The colonic epithelia derive 60–70% of their energy supply from SCFAs, particularly butyrate [13]. SCFAs (e.g. propionate, butyrate, acetate etc) signaling cascades are mediated by membrane surface G protein- coupled receptors (GPCRs), explicitly free fatty acid receptors 2 and 3 (FFAR2 and FFAR3). FFAR2 promotes +ve energy balance by stimulating adipogenesis, inhibiting lipolysis and decreasing expenditure of stored energy [14]. Its deficiency is associated with lower body fat mass, increased lean body mass, high energy expenditure, high core body temperature, increased insulin sensitivity, low triglyceride and hypocholesteroleamia [15]. FFAR2 contained in the colon, regulates host energy homeostasis through effects that are microbiota dependent and they do regulate intestinal motility and satiety via a gut hormone known as glucagon-like peptide GLP-1 [16].  GLP-1, an incretin hormone that is secreted by L-enteroendocrine cells, it communicates with the hypothalamic centers to promotes satiety and suppress energy intake. Additionally it regulates insulin and glucagon secretion [5]. This suggests that manipulation of SCFA activation of GPCRs could, theoretically, serve as a therapeutic target, modulating efficiency of caloric extraction from a polysaccharide-rich diet.

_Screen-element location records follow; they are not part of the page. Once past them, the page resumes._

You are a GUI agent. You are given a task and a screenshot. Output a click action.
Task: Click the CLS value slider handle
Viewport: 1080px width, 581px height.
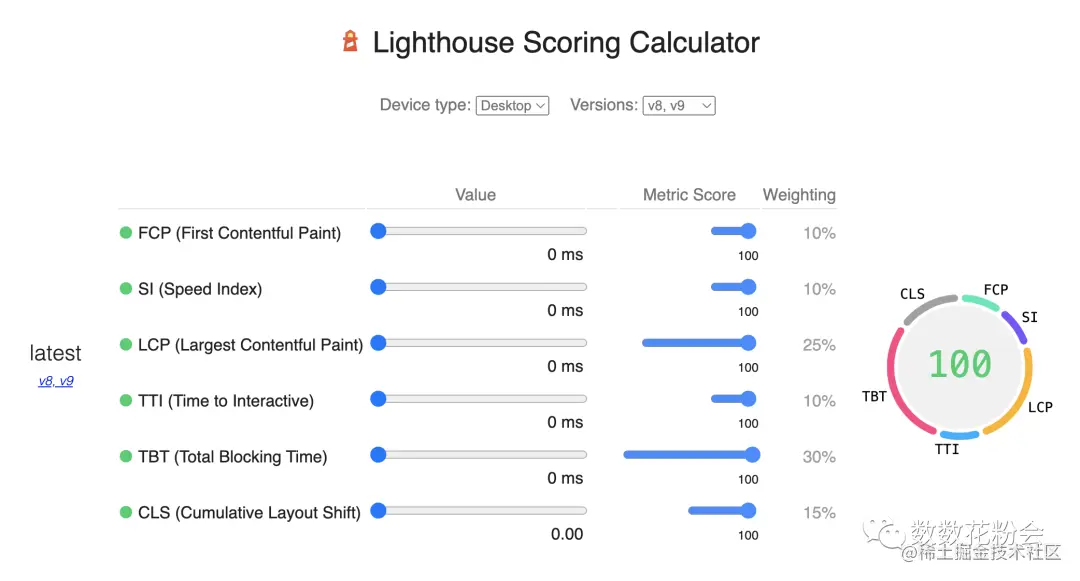coord(378,511)
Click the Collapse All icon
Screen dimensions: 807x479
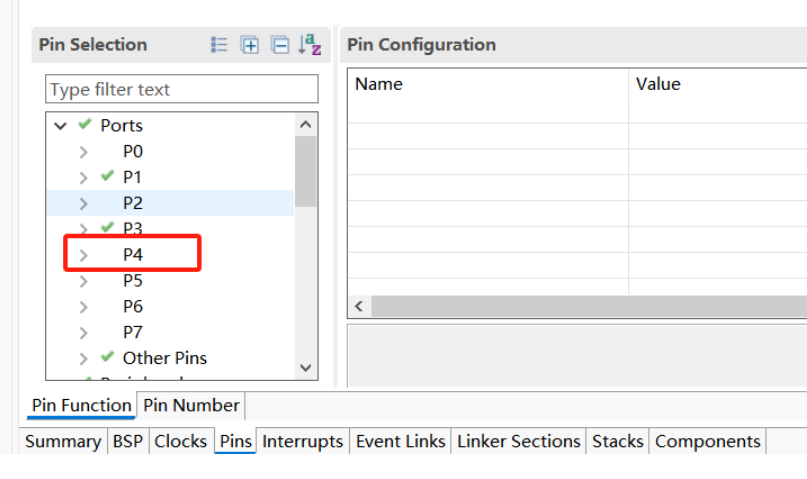(280, 45)
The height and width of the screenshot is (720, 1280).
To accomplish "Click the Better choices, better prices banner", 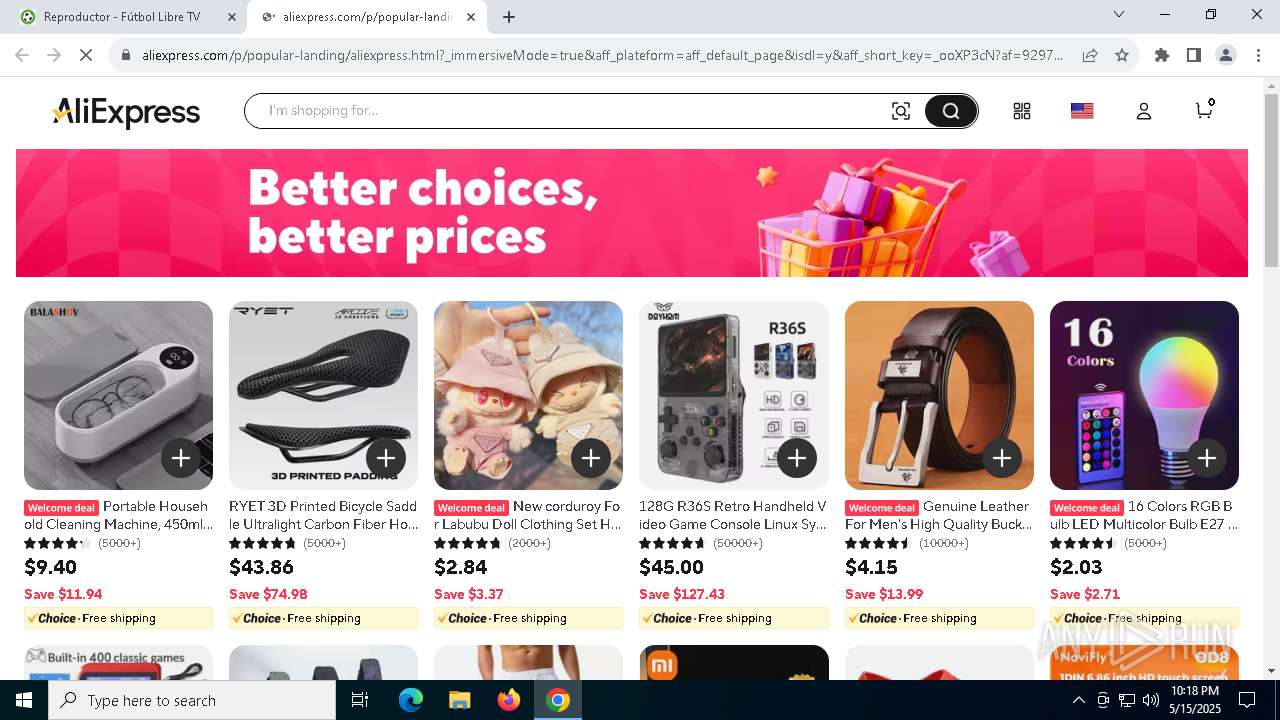I will point(632,213).
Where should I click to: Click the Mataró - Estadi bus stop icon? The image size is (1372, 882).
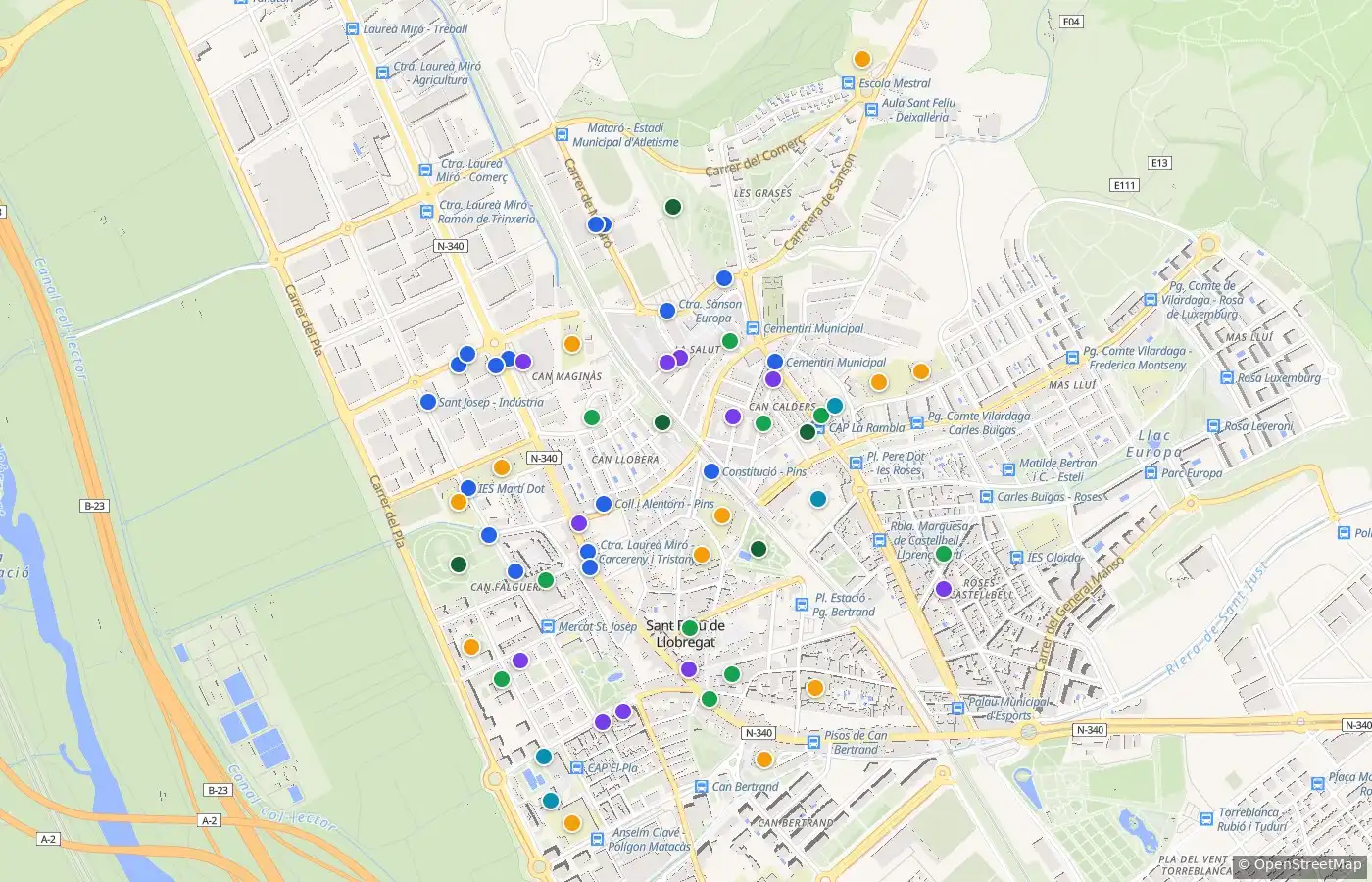pos(562,135)
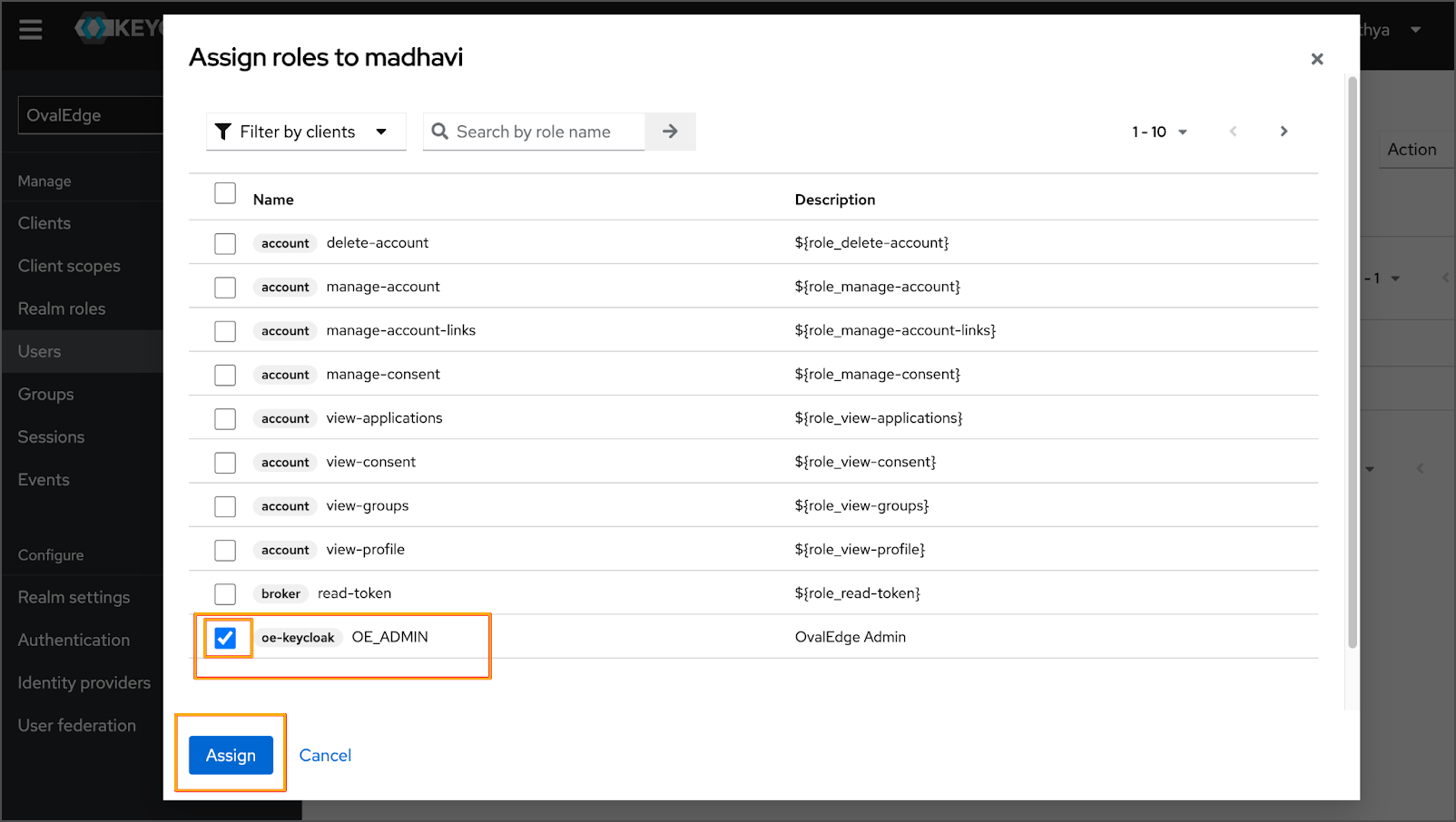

Another important regulator of energy homeostasis is the Adenosine monophosphate-activated protein kinase (AMPK) is an enzyme that is expressed primarily by brain, liver and skeletal muscle cells in response to disruption of AMP: ATP or NAD: NADH ratios, which are indicators of metabolic stress. In an energy deprived state, AMPK stimulates fatty acid oxidation, ketogenesis, glucose uptake, and insulin secretion while inhibiting cholesterol synthesis, lipogenesis, and triglyceride synthesis. The gut microbiome has suppressive effect on AMPK-driven fatty acid oxidation activity thereby predisposing subjects to obesity and insulin resistance [17]. As earlier mentioned, the gut microbiota suppresses the intestinal expression of ANGPTL4, which not only regulates LPL but also is a potent regulator of fatty acid oxidation [5]*. So far, there is no dependable established fatty acid oxidation link between the ANGPTL4 and AMPK but it is possible that their expression is initiated by a similar factor onto which the microbiome targets. Nevertheless concurrent activation of the two unrelated pathways may increase fatty acid metabolism and properly reverse fat storage.

The gut communicates with the hypothalamus via neural and hormonal pathways.  The gut hormones are produced by enteroendocrine cells in the intestinal epithelium in response to dietary intake. Enteroendocrine cells express the SCFA receptor and this gives the gut microbiota the opportunity to regulate host metabolism by induction of gut hormones released by L-cells especially glucagon-like peptide (GLP) and peptide YY (PYY) in response to GPCRs activation [14]. These hormones control satiety by regulating the production and release of digestive enzymes [18]. In addition to its effect on satiety, PYY decreases pancreatic secretions, suppresses gastric motility and slows gastric emptying thus enhancing digestion. Several lines of evidence suggest that low circulating PYY concentrations predisposes individuals to obesity and vice versa. Mice lacking PYY are hyperphagic and have obese phenotype, conversely, chronic PYY3–36 (one of the two major forms of PYY) administration to obese rodents reduces adiposity [19]. Reduced expression of PYY in FFAR3 deficient mice resulted in lower body fat mass and increased lean body mass [15]. This indicates that targeting the PYY system by alteration of the microbiome may serve as an important therapeutic approach to treating obesity.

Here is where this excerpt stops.